El programa de Doctorado en Ingeniería y Tecnologías Industrial, Informática y Civil organiza un nuevo seminario de investigación interdisciplinar.
En esta ocasión, bajo el título "Self-adaptive and context-aware intelligent training systems in sensorised immersive virtual reality environments for occupational risk prevention", la docente e investigadora del Área de Lenguajes y Sistemas Informáticos de la Universidad de Burgos Gadea Lucas Pérez, abordará el desarrollo de un sistema de formación auto-adaptativo en Realidad Virtual Inmersiva (RVI) para la prevención de riesgos laborales en la operación de maquinaria de carga. La ponencia se impartirá en inglés.

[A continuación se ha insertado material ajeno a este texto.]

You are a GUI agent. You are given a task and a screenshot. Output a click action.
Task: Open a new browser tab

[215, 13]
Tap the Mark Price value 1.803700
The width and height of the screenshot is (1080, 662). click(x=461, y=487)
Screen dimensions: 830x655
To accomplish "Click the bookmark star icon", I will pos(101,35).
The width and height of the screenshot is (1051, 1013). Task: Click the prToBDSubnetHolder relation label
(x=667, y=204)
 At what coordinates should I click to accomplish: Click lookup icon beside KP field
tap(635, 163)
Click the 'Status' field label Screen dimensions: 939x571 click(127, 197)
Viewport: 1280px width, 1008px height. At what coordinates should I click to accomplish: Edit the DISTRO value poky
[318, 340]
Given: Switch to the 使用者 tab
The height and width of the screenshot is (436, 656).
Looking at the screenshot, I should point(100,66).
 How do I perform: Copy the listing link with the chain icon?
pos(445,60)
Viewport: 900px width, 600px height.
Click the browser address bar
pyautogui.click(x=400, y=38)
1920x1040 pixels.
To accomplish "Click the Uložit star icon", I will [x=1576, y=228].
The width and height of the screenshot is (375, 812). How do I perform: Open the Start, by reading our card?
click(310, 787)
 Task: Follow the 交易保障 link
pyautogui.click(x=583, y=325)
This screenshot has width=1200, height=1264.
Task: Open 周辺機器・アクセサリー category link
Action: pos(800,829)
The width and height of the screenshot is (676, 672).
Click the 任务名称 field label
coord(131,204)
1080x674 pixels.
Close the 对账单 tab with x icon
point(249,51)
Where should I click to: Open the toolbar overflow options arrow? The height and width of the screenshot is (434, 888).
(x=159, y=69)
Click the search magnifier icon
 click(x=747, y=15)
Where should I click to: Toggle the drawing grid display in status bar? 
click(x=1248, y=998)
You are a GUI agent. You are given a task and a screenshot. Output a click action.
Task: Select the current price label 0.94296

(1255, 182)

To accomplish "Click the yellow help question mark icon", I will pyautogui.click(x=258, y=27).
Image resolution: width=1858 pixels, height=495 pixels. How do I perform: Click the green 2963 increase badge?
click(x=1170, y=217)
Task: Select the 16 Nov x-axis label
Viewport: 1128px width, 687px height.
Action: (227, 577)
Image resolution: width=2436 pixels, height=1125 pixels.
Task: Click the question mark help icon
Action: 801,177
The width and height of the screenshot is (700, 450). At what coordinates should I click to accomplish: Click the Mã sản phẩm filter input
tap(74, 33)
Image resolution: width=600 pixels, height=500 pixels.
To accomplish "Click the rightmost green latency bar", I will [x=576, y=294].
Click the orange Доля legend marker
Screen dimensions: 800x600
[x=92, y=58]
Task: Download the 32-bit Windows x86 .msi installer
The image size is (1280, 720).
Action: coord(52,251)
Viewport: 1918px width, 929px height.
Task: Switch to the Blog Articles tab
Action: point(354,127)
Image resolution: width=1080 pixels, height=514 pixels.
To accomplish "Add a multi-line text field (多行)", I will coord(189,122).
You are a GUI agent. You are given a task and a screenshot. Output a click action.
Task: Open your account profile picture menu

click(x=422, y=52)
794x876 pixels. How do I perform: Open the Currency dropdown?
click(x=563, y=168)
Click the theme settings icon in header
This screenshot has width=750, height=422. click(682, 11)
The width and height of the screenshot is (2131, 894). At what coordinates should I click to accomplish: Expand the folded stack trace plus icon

La actividad tendrá lugar en la Sala de juntas 1 (edificio A1) de la Escuela Politécnica Superior de Río Vena, el jueves 10 de abril de 2025, a partir de las 12:00 h. Además, podrá seguirse en Microsoft Teams a través del enlace.
Resumen:
The primary goal of occupational risk prevention (ORP) is to provide workers with the necessary training to develop positive health and safety habits. This is particularly critical in the technical instruction required for operating new loading machinery, such as forklift trucks and telescopic handlers.
Previous research has demonstrated that adaptive learning—where problems, stimuli, or tasks are adjusted based on the learner’s performance—significantly improves training outcomes. Immersive Virtual Reality (IVR) offers the possibility of simulating complex situations; however, current implementations are often rigid, providing tailored solutions for specific scenarios that fail to accommodate diverse learning styles, including differences in experience, risk perception, and gender.
In this research, a self-adaptive IVR training system for machinery handling has been developed, designed to dynamically adjust to users’ individual needs in real time. The main challenges lie in integrating multiple data sources to accurately model the user's state in real time, identifying precise measurement systems that do not interfere with the learning process, and adapting the virtual environment in real time to ensure a truly responsive and adaptive experience. This presentation will discuss these challenges, as well as the methods used for user modeling, which rely on multimodal datasets gathered from participants performing various training exercises. Additionally, we will present an advance of the first results obtained, highlighting the system’s effectiveness and areas for further refinement.